Yesterday afternoon a radio host took on the Unocal/Red China question.
During the segment, he made a statement to the effect that '[Red] China is a vast market, which will be buying American-made goods, thus the US will be enriched by encouraging the Chinese...'
Really? The jingoistic conceits buried under the Pollyanna frosting in that thesis are striking.
The first presumption is that the Chinese will buy 'American-style' goods because, after all, everything in the USA is superior to anything in any other society.
Another presumption: that the Chinese will reverse their track record and stop stealing designs and manufacturing techniques from the US and the West in general.

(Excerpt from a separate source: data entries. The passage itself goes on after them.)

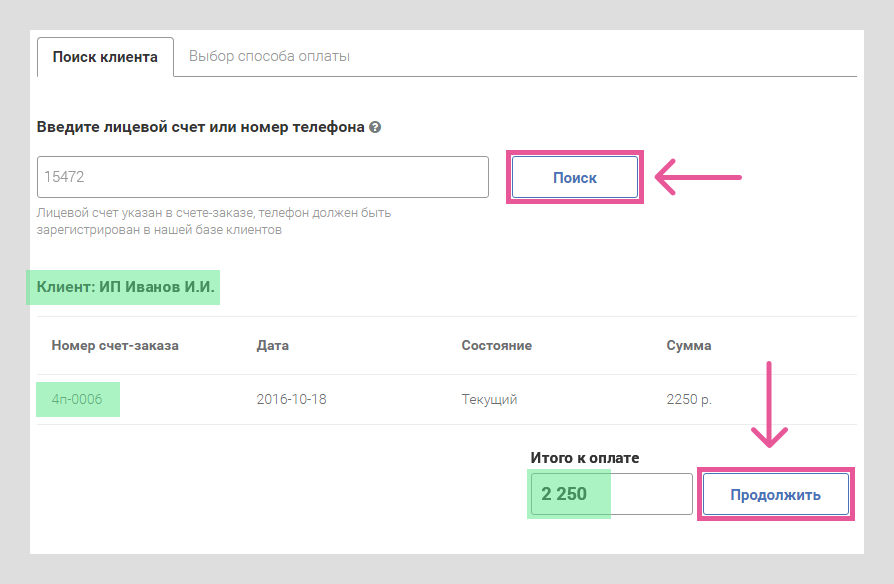
Task: Click the Поиск button
Action: (x=575, y=177)
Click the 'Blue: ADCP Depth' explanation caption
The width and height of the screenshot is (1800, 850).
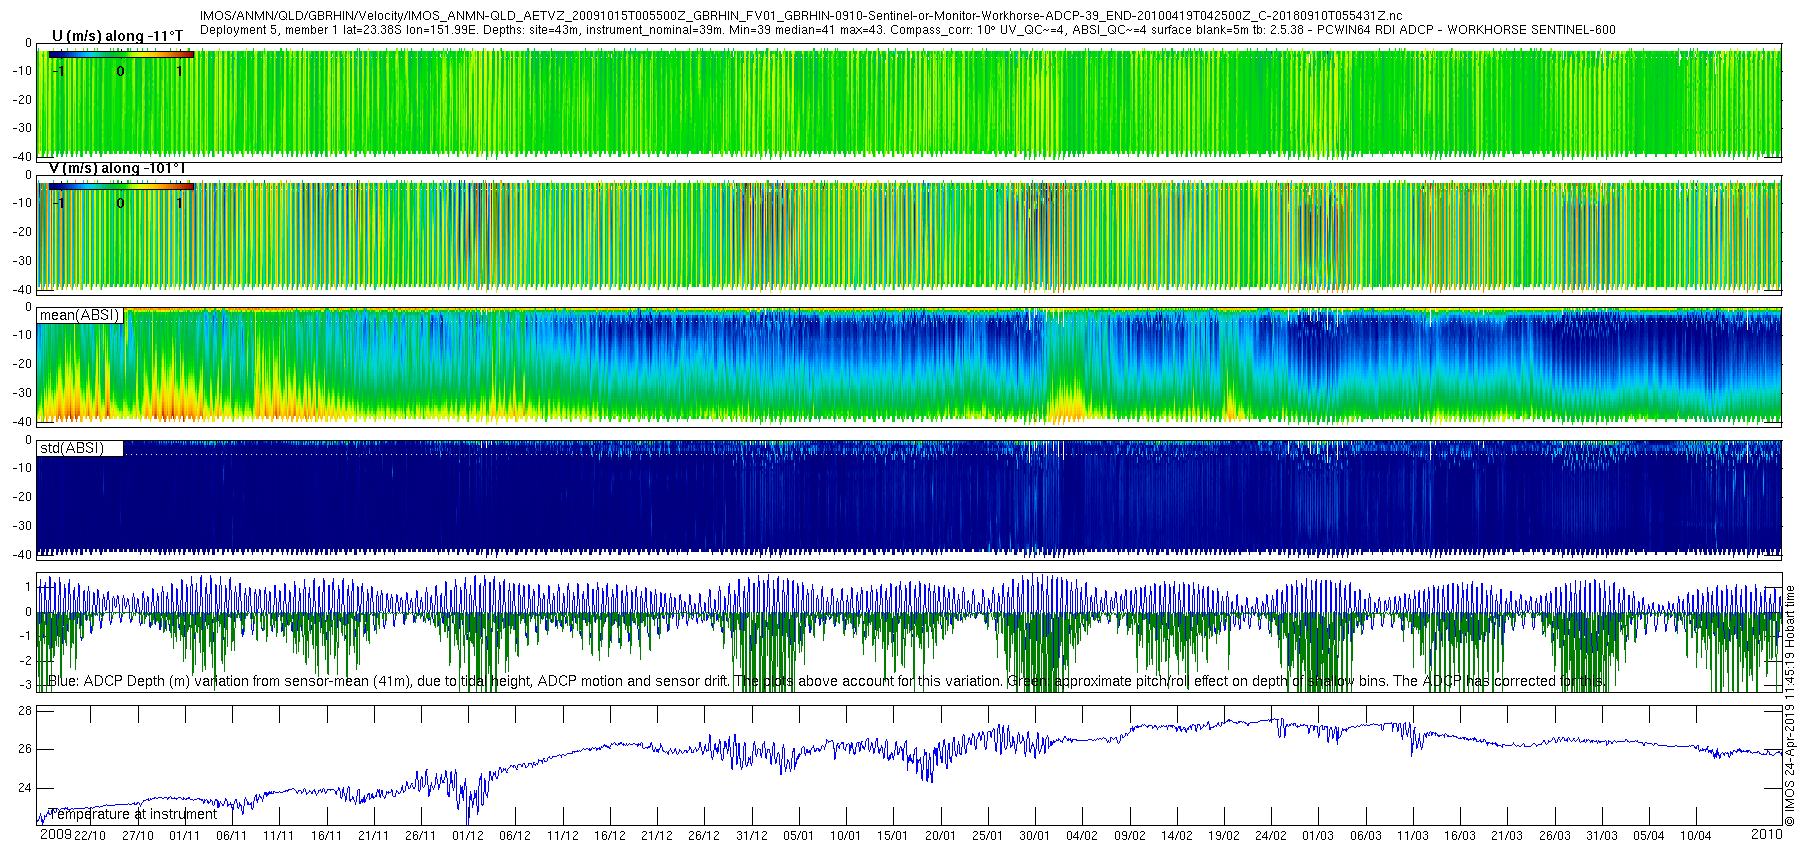click(825, 681)
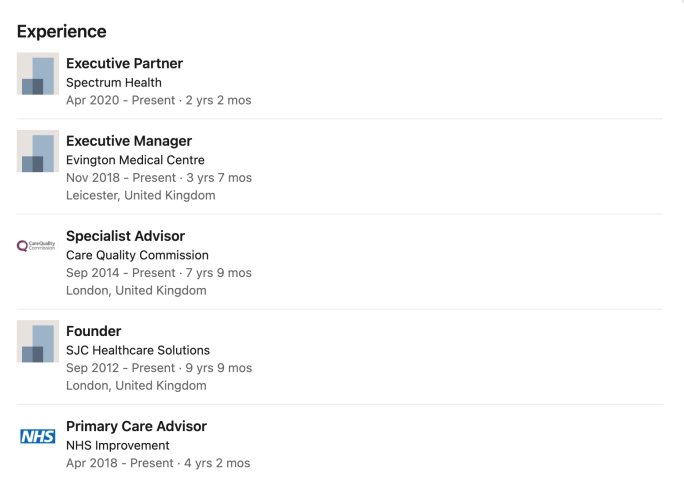The width and height of the screenshot is (684, 480).
Task: Open the Specialist Advisor role title
Action: [x=125, y=236]
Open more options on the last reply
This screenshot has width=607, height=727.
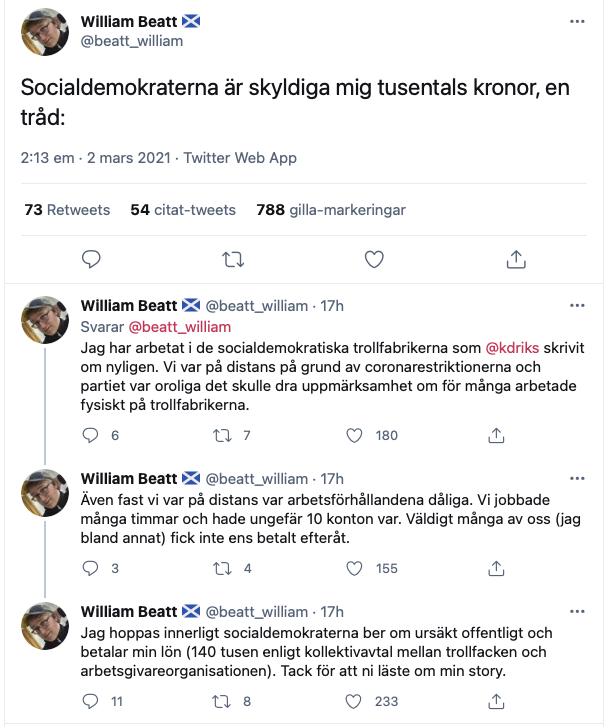(x=576, y=611)
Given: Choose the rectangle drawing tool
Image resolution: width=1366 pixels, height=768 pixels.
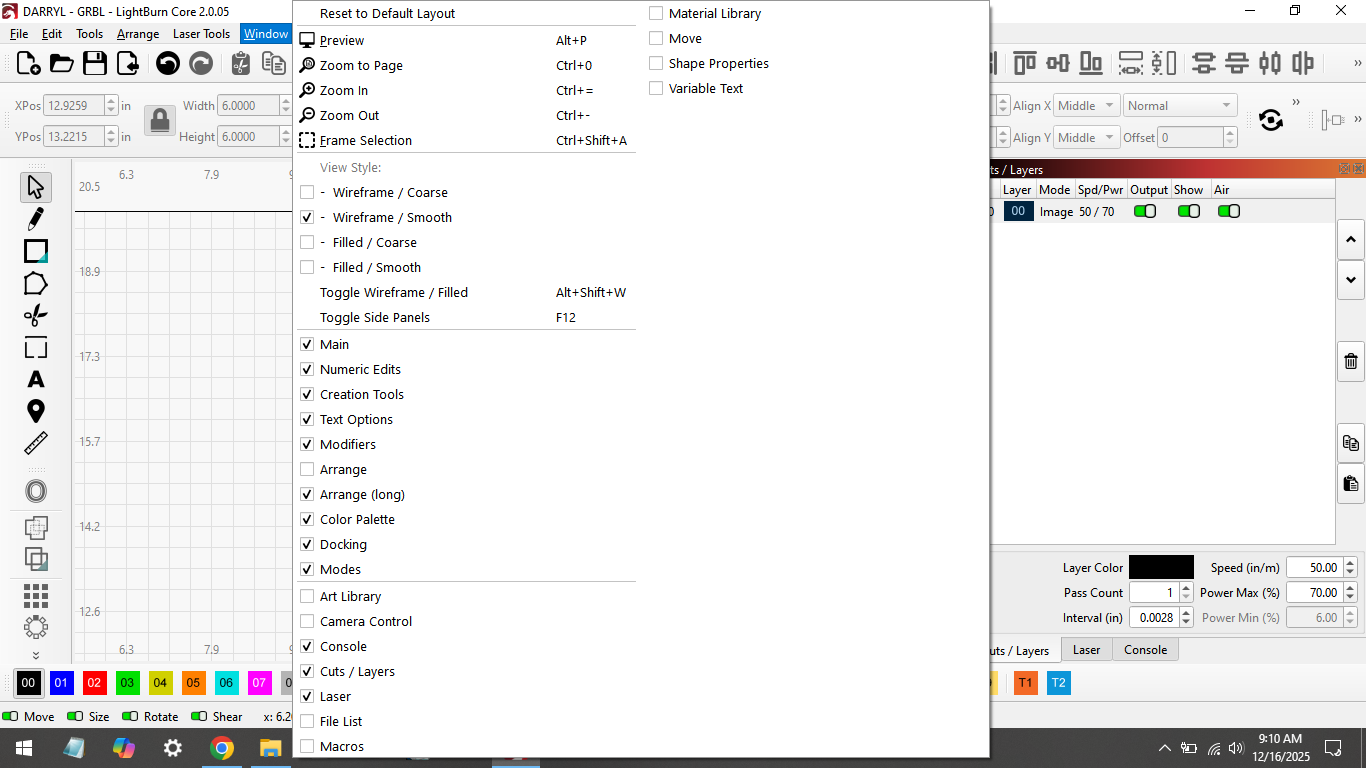Looking at the screenshot, I should click(36, 251).
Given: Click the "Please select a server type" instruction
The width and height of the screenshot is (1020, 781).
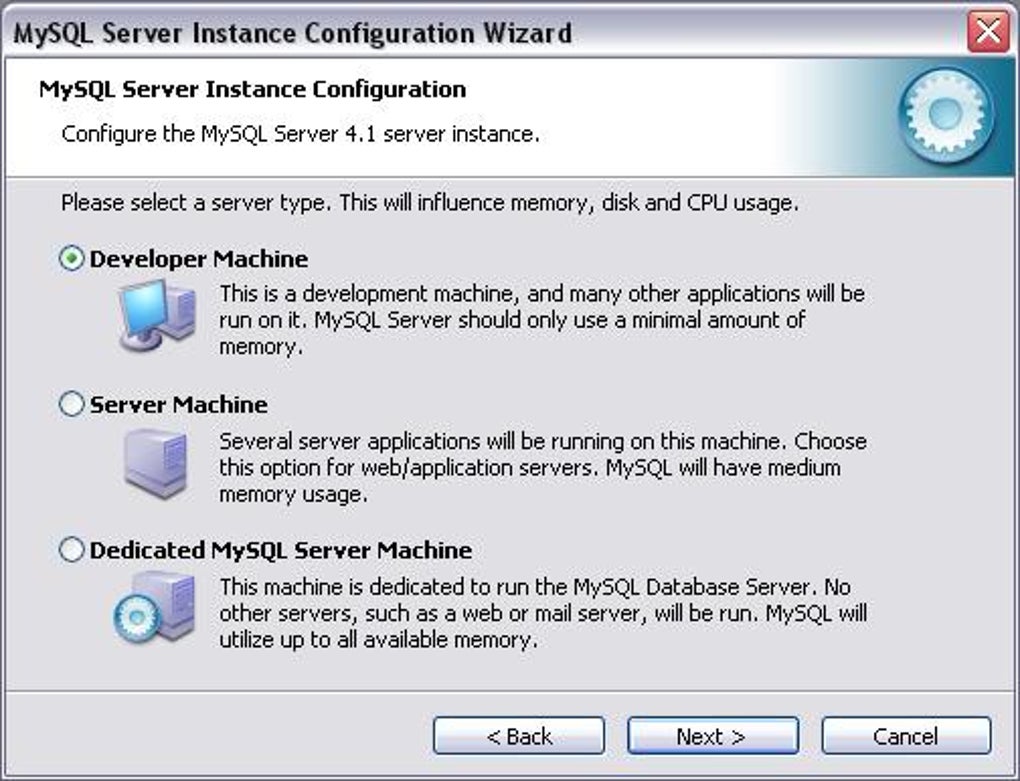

A third presumption: that the Chinese dictators will allow the import of US goods in favor of home-grown goods.
The radio host's thesis is seriously flawed; we were reminded of that by another newsletter which arrived this morning. While the newsletter made the point that the British Empire was different from the Roman Empire in a lot of ways, even the newsletter missed the larger point.
China's foundational culture is, simply, totally different from that of the US, or England, or the Hapsburgs, or the Spaniards. The West is Judaeo-Christian. China is not.
The gross, egregious, and fatal conceit is that 'China wants to be like the US.' Why would they?
It so happens that my #3 offspring was on the phone with the PM host when this host's fatuous point was made--or I might not have paid attention. (For you longsuffering parents--my kid was on the RIGHT side...they do 'get it' after a while.)